_What to do_:
Everything from the first line of the material below through the line containing "Click the Post-migration answer label" must be retyped exactly, and nothing past it.

_Data section_:

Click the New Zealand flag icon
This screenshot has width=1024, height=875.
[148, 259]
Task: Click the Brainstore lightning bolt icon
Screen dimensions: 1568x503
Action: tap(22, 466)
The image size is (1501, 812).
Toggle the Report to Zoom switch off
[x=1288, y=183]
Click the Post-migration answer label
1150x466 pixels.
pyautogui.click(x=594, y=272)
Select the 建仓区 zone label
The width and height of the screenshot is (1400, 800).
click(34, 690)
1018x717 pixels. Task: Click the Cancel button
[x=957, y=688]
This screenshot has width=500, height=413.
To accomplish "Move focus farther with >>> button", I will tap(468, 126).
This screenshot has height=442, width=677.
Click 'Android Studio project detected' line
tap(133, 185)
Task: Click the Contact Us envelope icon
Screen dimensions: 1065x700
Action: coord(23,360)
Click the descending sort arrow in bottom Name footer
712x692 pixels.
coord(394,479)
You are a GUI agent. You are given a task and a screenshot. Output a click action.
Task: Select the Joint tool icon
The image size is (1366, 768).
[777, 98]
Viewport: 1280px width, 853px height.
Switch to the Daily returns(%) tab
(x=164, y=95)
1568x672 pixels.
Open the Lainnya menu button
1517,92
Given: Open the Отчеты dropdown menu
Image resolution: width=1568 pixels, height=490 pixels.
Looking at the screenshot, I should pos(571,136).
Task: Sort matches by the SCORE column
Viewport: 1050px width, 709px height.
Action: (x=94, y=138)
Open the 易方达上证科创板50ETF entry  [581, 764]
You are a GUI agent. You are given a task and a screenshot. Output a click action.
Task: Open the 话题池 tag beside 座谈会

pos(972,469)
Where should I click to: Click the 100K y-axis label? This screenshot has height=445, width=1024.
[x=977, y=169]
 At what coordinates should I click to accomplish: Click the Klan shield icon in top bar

_Exercise solution_:
Click the New Zealand flag icon
This screenshot has width=1024, height=875.
[148, 259]
Task: Click the Brainstore lightning bolt icon
Screen dimensions: 1568x503
Action: tap(22, 466)
The image size is (1501, 812).
Toggle the Report to Zoom switch off
[x=1288, y=183]
Click the Post-migration answer label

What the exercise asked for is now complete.